■ Work to be completed
Leave out the pictures and print precisely the lines from the line with "Instruction: Expand the" to the final line of the entries, both ends included.

■ Input material
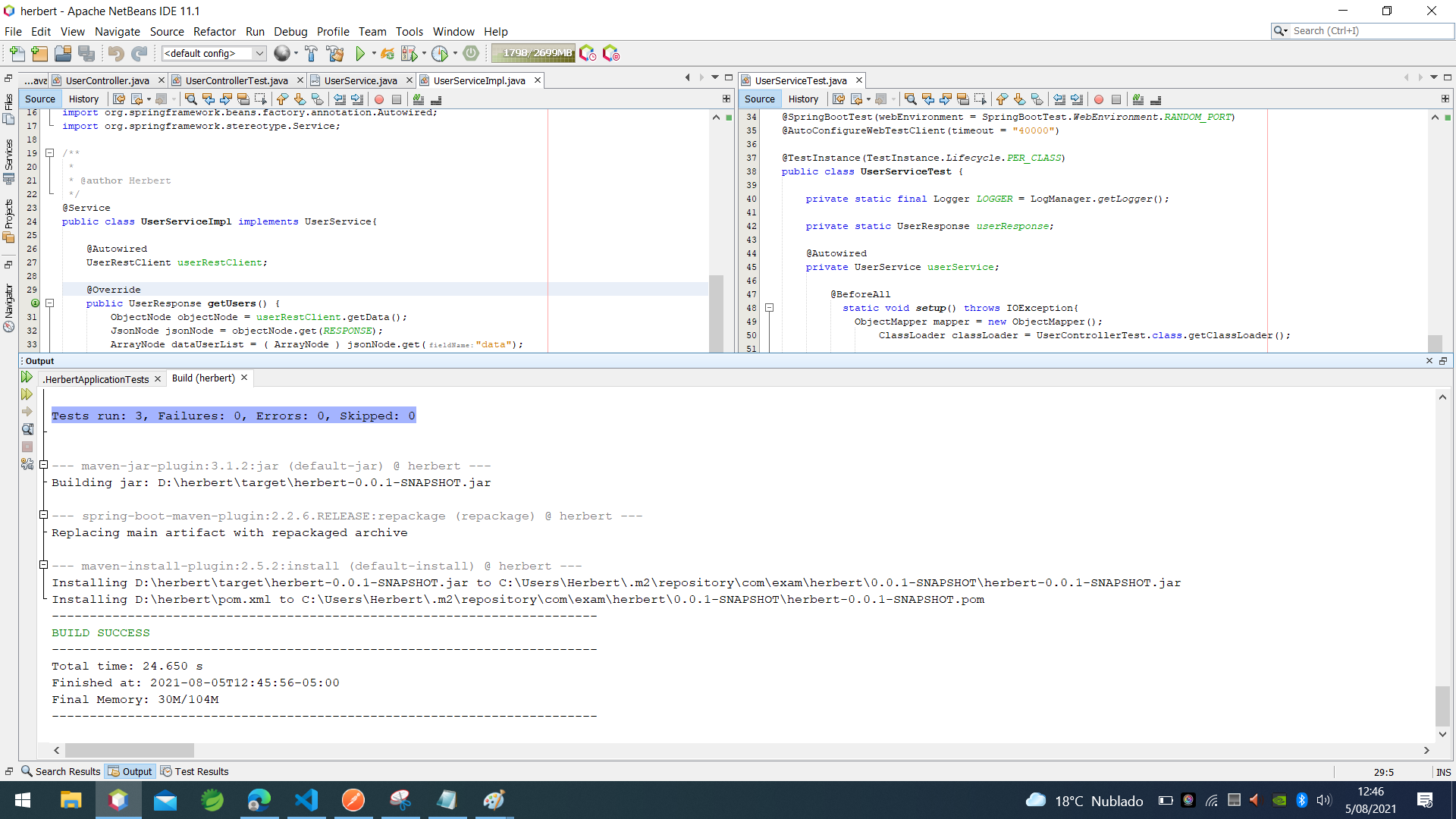
Task: Open the Refactor menu
Action: tap(215, 32)
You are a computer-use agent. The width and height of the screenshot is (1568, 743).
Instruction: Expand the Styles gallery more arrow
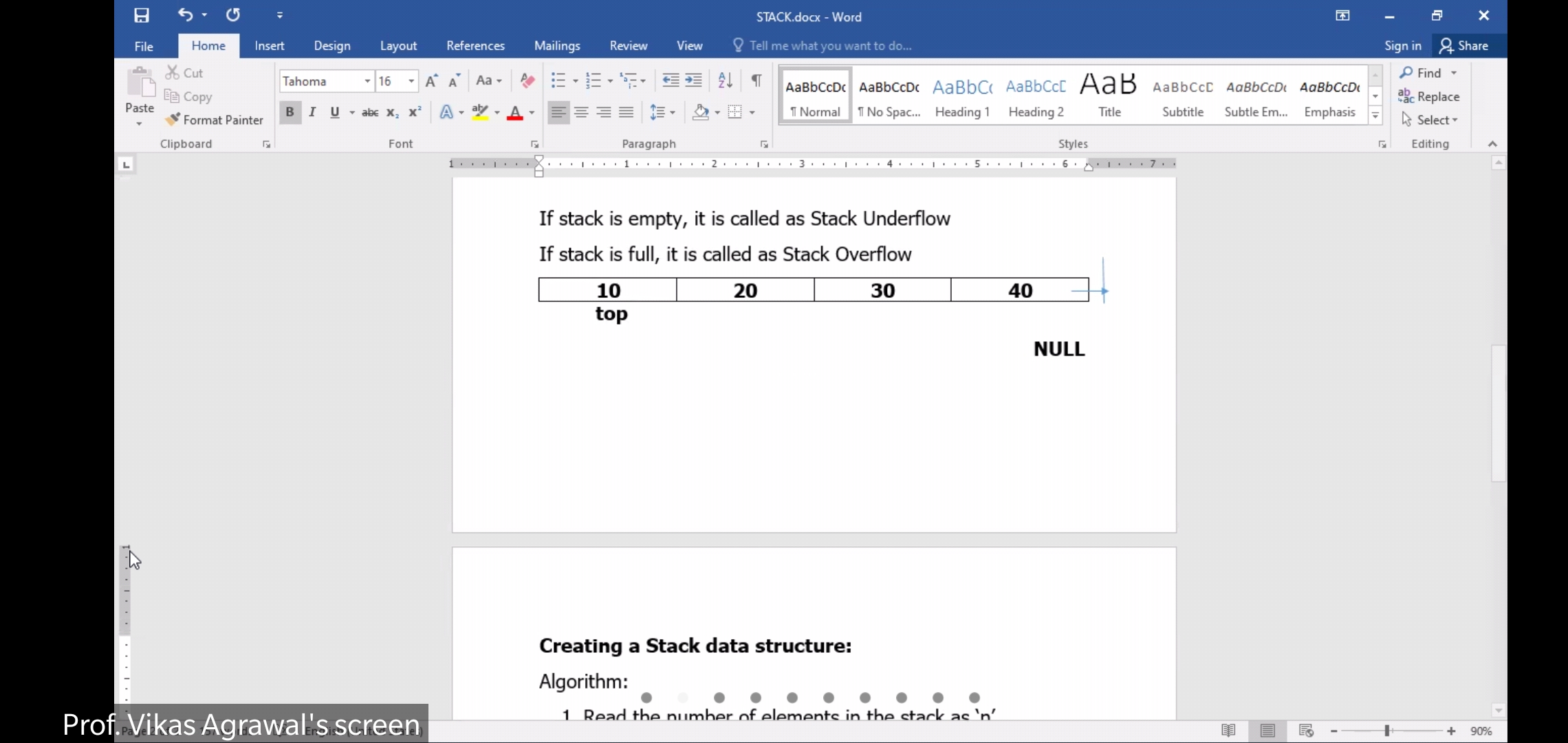pos(1375,116)
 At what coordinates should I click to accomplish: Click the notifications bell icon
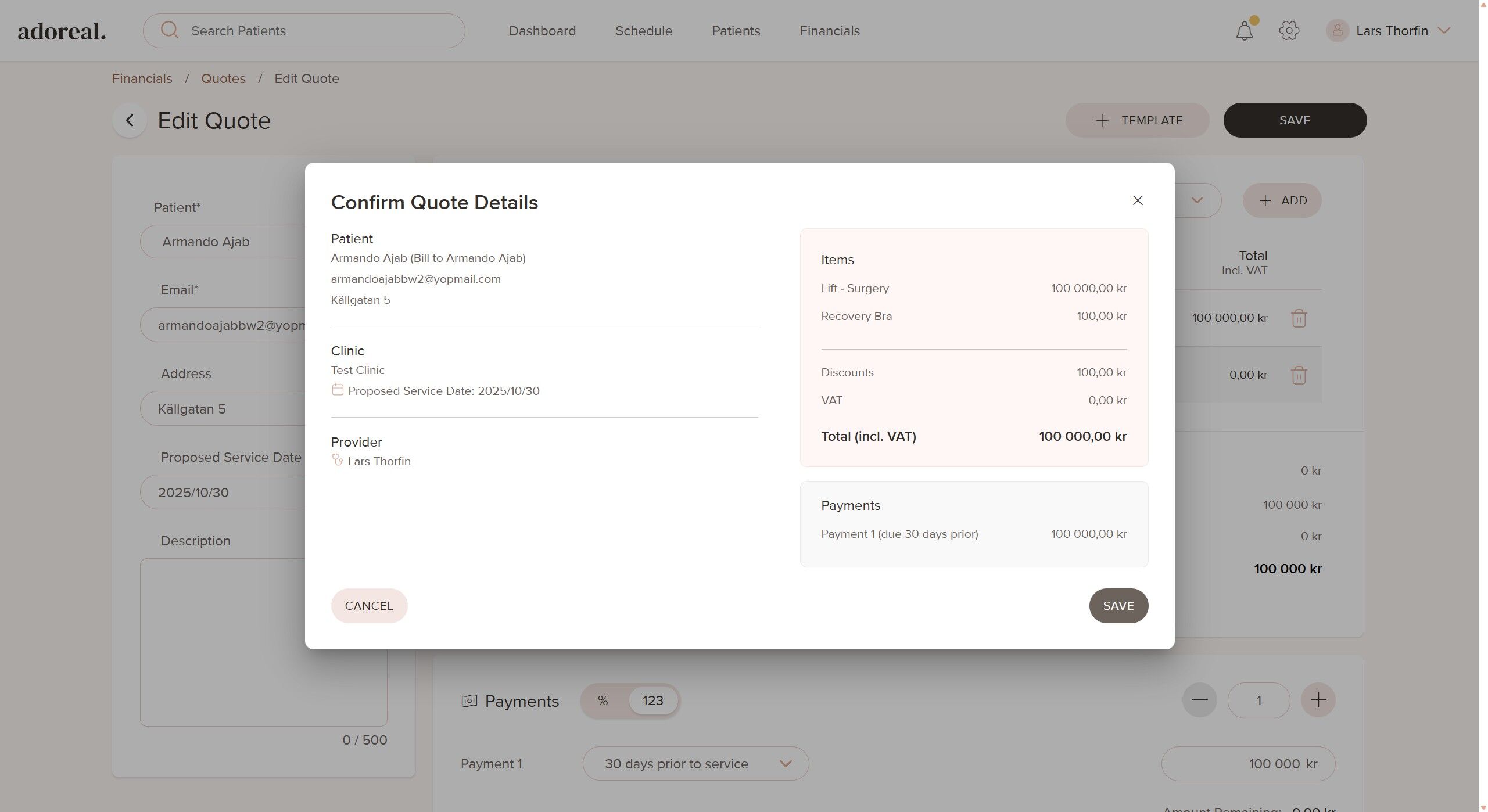pos(1243,31)
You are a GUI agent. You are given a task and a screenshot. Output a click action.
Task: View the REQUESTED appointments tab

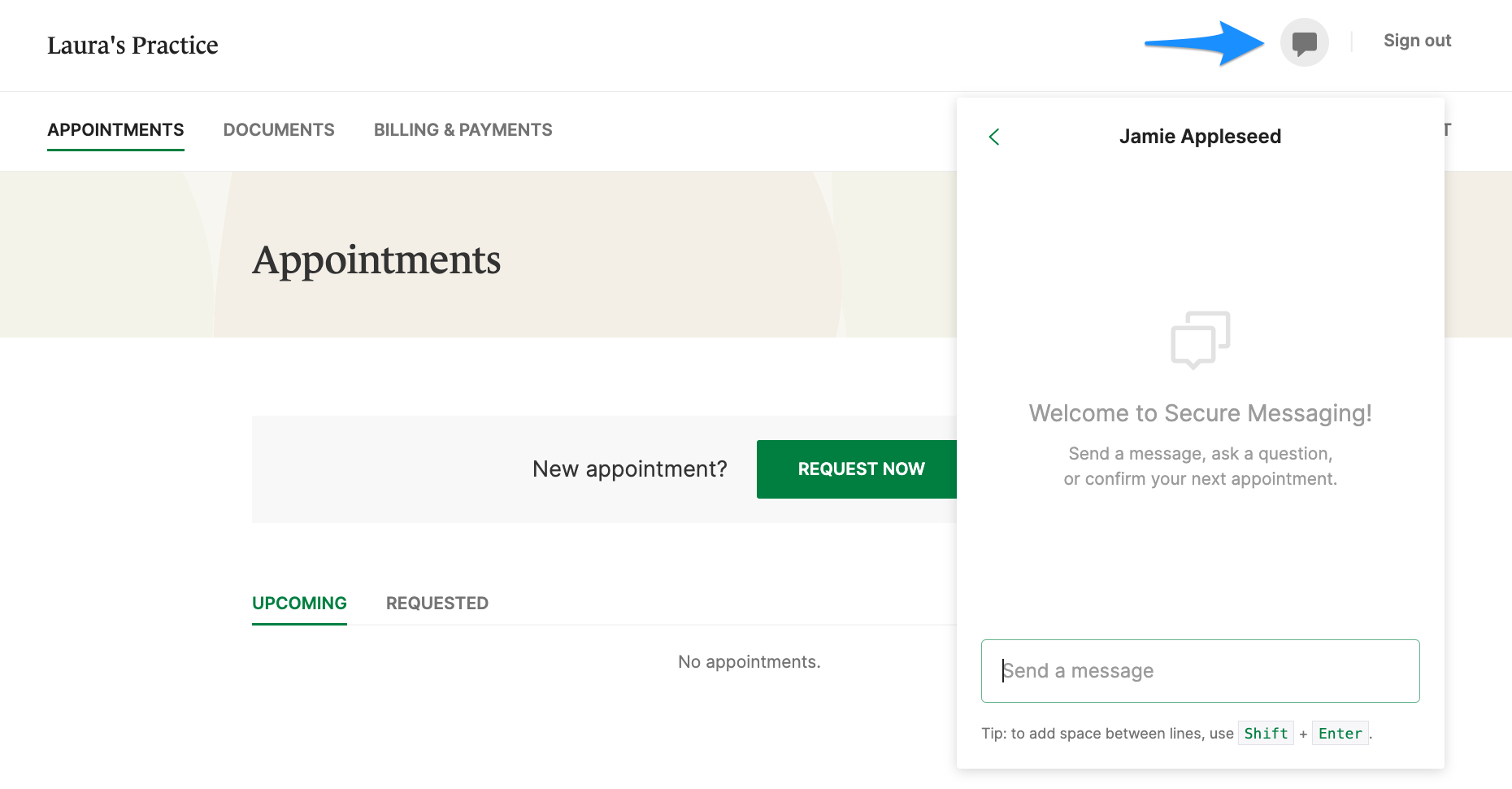coord(437,603)
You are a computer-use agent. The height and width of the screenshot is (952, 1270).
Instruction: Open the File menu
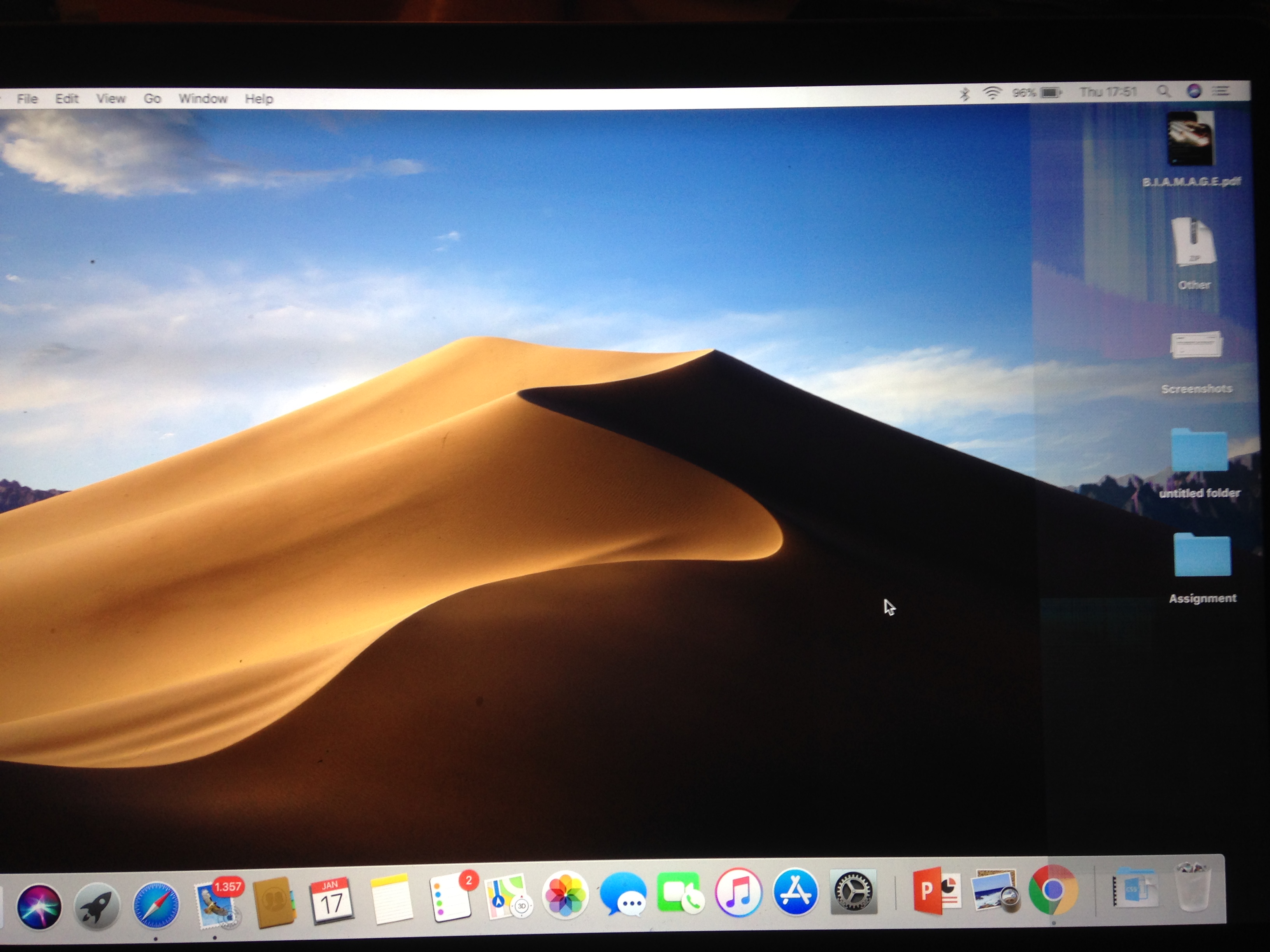tap(27, 99)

■ Exercise response
Instruction: Expand the Styles gallery more arrow
pos(1375,116)
 At what coordinates should I click to accomplish: Click the notifications bell icon
pos(1243,31)
You are a GUI agent. You are given a task and a screenshot. Output a click action.
Task: View the REQUESTED appointments tab

coord(437,603)
You are a computer-use agent. The height and width of the screenshot is (952, 1270).
Instruction: Open the File menu
tap(27, 99)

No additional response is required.